[SOURCE PASSAGE]:

This passage was also referred to by the High Court in Kable v DPP (NSW) [1996] HCA 24(Dawson J. at 11-12), also citing Kirby P. in BLF v Minister for Industrial Relations (1986) 7 NSWLR 372 (at 384) who expressed his agreement with Lord Reid: “I agree with Lord Reid‘s conclusion. I do so in recognition of years of unbroken constitutional law and tradition in Australia and, beforehand, in the United Kingdom. That unbroken law and tradition has repeatedly reinforced and ultimately respected the democratic will of the people as expressed in Parliament. It has reflected political realities in our society and the distribution of power within it.”

In Little v State of Victoria [1999] VSCA 113 the applicant contended that the coronation oath impresses upon the Attorneys-General a duty to ensure that none suffer injustice from abuses of judicial power, which was rejected by the court. This decision was later upheld by the High Court in Little v State of Victoria [2000] HCATrans 226. Also in the High Court in An application by Stanbridge [1996] HCATrans 175 it was stated: “No judge is more conscious of the Oath of Allegiance to the Queen than I, who have taken twelve of them, nor of the Queen’s Coronation Oath but, if you remember, the Coronation Oath goes on to say: …according to the laws and usages respectively in force. And that is what Her Majesty promised. That is what her judges perform. They conform to the law, according to the law as it is made in the particular dominions. Otherwise, it would be very difficult. I was in India last week, and the God in India who is worshipped is worshipped in places that are not churches. God in a number of the Queen’s dominions at that time was called something different, so that it is very difficult to draw anything from the Coronation Oath, because all the Queen promised to do was to uphold the law as it was made in the different dominions.”

(9) There was nothing explicitly stated in the submissions regarding the Australia Acts 1986 for which a declaration was sought, but I will elaborate on this point. The validity of the Australia Acts were upheld in Attorney-General (WA) v Marquet (2003) HCA 67 and in Shaw v Minister for Immigration and Multicultural Affairs (2003) HCA 72 and accepted as valid in Sue v Hill [1999] HCA 30. It was held by a majority in the first case, and unanimously in the second, that it was sufficient that the Act had been passed in reliance on section 51(xxxviii) of the Constitution, which gives the Commonwealth parliament power to legislate at the request of the State parliaments.

[TRY IT]: Please reproduce the passage on Australian case law word for word, everything from "(9) There was" down to "the State parliaments.".

[SOURCE INFORMATION]:
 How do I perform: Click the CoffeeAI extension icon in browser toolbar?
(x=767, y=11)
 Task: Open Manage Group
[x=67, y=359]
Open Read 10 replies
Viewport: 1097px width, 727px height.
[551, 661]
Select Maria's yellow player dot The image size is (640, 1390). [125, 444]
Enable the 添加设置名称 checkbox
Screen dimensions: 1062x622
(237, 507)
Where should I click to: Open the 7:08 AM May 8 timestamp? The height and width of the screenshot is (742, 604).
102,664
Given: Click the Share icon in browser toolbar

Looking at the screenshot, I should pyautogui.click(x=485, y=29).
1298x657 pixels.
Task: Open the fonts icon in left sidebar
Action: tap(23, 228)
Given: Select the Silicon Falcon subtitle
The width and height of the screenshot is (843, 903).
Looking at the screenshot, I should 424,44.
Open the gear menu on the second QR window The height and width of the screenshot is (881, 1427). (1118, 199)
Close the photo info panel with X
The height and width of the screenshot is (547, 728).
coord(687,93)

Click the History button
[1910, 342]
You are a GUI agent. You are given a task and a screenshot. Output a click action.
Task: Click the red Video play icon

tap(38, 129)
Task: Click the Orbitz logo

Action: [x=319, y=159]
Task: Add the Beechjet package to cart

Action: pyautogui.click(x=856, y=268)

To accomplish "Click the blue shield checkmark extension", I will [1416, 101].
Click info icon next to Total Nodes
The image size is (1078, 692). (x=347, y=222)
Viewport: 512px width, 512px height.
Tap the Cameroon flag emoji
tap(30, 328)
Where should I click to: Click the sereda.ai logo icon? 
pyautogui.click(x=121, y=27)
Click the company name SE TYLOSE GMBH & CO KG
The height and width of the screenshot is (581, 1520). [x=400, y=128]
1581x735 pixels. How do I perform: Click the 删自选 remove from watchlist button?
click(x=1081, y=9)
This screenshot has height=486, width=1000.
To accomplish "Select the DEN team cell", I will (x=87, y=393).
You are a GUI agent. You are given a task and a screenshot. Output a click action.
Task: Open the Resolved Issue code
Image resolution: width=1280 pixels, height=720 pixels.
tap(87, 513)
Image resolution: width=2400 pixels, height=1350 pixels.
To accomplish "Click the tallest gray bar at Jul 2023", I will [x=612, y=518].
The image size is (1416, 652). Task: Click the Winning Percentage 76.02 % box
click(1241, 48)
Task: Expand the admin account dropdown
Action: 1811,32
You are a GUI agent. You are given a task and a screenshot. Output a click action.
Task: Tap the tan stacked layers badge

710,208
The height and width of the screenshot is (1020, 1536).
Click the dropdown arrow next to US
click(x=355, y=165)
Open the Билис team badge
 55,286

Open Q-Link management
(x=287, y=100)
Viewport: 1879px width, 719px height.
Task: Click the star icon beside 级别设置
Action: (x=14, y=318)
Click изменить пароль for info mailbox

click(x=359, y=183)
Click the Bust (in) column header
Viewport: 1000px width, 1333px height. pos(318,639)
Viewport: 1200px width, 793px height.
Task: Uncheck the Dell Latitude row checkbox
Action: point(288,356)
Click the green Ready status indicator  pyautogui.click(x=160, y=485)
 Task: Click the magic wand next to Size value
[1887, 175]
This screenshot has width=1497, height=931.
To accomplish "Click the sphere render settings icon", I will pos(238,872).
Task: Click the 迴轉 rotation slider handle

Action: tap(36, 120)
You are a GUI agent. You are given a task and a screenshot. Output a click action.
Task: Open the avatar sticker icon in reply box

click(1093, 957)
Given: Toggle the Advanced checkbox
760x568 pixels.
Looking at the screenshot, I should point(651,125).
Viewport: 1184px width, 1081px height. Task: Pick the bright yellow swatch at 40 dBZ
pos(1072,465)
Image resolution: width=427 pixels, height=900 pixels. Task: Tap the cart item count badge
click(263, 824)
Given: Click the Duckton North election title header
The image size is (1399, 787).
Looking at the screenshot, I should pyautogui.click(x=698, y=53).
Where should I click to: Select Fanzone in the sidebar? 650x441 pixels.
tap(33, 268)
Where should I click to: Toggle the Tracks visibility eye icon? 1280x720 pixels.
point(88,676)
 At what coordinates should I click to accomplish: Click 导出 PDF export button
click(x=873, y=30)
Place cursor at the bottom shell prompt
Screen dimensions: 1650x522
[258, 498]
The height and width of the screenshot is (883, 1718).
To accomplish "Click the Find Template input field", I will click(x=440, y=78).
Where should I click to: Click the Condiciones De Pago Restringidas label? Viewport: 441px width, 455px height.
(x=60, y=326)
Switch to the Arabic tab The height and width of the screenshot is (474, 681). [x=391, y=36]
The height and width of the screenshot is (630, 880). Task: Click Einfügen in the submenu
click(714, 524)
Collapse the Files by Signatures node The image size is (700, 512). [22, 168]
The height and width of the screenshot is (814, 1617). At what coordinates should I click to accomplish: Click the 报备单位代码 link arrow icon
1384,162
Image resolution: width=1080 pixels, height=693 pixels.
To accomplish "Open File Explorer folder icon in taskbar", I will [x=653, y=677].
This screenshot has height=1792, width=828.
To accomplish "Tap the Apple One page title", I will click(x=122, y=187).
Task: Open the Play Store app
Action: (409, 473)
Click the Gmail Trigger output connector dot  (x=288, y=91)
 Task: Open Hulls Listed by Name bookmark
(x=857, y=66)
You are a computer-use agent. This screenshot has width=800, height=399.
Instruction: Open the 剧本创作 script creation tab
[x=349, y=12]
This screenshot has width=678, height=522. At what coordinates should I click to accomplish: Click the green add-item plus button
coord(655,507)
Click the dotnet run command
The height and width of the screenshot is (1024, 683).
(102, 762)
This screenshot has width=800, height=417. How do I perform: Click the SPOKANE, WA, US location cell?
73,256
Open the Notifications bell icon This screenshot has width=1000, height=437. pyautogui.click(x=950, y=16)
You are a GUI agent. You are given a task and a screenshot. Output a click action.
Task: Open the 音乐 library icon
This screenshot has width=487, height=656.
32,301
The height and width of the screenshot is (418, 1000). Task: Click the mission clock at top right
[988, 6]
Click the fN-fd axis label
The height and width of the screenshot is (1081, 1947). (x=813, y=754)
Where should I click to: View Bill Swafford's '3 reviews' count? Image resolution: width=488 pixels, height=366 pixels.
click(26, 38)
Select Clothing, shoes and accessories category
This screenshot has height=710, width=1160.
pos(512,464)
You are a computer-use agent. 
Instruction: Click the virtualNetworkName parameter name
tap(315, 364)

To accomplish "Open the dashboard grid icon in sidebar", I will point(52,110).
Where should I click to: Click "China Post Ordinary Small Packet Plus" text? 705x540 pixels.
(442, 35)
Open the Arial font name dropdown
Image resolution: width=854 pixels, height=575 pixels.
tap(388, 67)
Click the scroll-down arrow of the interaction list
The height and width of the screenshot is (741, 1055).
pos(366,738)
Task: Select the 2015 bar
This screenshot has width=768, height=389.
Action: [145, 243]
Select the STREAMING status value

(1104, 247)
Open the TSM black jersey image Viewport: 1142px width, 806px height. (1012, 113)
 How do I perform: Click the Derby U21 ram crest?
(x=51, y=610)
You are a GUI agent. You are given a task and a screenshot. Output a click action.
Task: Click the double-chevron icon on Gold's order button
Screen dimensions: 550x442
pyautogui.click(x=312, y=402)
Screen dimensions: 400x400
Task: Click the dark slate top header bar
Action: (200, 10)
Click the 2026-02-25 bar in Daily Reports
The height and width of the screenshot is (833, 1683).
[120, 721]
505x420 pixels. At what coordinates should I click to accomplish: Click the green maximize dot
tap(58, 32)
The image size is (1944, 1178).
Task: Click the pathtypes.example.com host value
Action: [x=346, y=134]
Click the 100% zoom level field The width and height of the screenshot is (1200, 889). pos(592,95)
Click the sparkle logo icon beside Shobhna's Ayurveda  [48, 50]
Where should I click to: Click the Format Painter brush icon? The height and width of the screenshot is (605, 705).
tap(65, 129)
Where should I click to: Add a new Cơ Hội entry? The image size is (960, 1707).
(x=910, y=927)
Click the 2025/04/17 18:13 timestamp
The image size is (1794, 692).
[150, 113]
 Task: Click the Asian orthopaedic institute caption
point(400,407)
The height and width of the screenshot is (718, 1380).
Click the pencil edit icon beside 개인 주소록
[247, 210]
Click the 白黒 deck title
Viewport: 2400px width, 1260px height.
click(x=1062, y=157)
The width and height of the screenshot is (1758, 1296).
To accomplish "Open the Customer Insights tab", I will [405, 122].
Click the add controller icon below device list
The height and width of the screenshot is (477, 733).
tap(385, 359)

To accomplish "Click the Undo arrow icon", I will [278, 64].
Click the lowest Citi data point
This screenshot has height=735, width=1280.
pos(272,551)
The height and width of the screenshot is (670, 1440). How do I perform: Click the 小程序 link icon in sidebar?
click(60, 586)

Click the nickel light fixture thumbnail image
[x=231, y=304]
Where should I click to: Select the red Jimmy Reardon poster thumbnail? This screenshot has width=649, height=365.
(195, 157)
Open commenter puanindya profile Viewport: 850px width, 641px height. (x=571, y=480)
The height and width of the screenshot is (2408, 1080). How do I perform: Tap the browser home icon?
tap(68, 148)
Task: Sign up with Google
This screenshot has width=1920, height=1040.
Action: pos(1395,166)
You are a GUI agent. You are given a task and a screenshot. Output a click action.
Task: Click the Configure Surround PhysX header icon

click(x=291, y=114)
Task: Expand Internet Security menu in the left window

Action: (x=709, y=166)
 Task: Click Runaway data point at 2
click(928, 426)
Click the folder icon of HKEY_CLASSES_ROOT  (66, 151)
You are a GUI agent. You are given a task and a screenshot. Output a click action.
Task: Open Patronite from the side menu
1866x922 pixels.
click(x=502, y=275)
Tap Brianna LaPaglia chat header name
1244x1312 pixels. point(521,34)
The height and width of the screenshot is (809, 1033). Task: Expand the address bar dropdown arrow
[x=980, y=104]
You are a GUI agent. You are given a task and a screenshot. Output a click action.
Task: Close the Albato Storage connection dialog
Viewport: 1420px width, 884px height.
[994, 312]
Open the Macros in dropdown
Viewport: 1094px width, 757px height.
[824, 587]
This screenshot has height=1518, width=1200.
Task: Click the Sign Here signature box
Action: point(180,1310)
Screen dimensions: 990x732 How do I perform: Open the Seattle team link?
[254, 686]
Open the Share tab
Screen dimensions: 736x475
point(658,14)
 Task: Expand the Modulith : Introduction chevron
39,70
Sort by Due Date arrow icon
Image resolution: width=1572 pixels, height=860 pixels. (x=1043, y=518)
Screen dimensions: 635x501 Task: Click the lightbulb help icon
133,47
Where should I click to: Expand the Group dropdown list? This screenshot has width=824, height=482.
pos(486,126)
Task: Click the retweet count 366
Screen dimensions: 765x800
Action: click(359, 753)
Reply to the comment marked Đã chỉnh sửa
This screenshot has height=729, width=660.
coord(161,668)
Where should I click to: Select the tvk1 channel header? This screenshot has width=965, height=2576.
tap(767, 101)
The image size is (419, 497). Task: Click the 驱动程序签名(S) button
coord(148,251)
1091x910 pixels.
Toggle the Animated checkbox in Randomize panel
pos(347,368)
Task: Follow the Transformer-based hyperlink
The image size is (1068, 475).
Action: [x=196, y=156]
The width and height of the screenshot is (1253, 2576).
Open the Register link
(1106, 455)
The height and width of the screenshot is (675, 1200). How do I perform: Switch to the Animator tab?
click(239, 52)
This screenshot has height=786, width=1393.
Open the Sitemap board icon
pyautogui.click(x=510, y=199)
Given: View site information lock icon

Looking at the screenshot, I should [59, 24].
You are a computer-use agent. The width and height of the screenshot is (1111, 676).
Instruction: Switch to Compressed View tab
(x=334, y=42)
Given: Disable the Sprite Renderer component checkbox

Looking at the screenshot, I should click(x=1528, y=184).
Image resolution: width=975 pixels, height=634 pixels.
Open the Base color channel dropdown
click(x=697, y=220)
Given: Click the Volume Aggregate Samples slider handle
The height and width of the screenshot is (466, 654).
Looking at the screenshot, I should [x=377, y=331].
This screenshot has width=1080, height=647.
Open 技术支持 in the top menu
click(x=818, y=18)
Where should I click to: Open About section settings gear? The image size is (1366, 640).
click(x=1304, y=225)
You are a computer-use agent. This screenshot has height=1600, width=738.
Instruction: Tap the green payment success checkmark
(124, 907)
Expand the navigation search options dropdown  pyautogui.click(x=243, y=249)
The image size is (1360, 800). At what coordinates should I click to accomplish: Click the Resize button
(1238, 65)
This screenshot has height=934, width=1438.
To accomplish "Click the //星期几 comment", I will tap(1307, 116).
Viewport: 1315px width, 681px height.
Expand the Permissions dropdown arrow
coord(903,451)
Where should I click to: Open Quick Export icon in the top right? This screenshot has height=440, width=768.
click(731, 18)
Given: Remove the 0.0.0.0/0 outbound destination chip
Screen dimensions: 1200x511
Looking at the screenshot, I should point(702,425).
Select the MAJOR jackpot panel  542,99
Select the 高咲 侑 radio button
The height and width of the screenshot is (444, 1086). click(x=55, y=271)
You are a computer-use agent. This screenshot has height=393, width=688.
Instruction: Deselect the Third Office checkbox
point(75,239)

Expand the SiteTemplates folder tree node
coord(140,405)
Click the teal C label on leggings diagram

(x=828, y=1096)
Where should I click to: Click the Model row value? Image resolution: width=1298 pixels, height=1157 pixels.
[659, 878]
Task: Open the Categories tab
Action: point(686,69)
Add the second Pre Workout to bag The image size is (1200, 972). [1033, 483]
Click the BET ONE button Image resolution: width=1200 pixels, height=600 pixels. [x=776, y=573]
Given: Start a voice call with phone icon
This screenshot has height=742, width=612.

[TASK RESPONSE]:
(9) There was nothing explicitly stated in the submissions regarding the Australia Acts 1986 for which a declaration was sought, but I will elaborate on this point. The validity of the Australia Acts were upheld in Attorney-General (WA) v Marquet (2003) HCA 67 and in Shaw v Minister for Immigration and Multicultural Affairs (2003) HCA 72 and accepted as valid in Sue v Hill [1999] HCA 30. It was held by a majority in the first case, and unanimously in the second, that it was sufficient that the Act had been passed in reliance on section 51(xxxviii) of the Constitution, which gives the Commonwealth parliament power to legislate at the request of the State parliaments.